## WHAT TO PRODUCE:
Copy the following records line for line, without changing anything.

Rows showing where targets appear
================

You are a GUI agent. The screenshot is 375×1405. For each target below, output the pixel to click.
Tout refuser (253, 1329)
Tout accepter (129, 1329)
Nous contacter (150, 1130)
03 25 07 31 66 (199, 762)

================

## RESPONSE TO THIS TASK:
You are a GUI agent. The screenshot is 375×1405. For each target below, output the pixel to click.
Tout refuser (253, 1329)
Tout accepter (129, 1329)
Nous contacter (150, 1130)
03 25 07 31 66 (199, 762)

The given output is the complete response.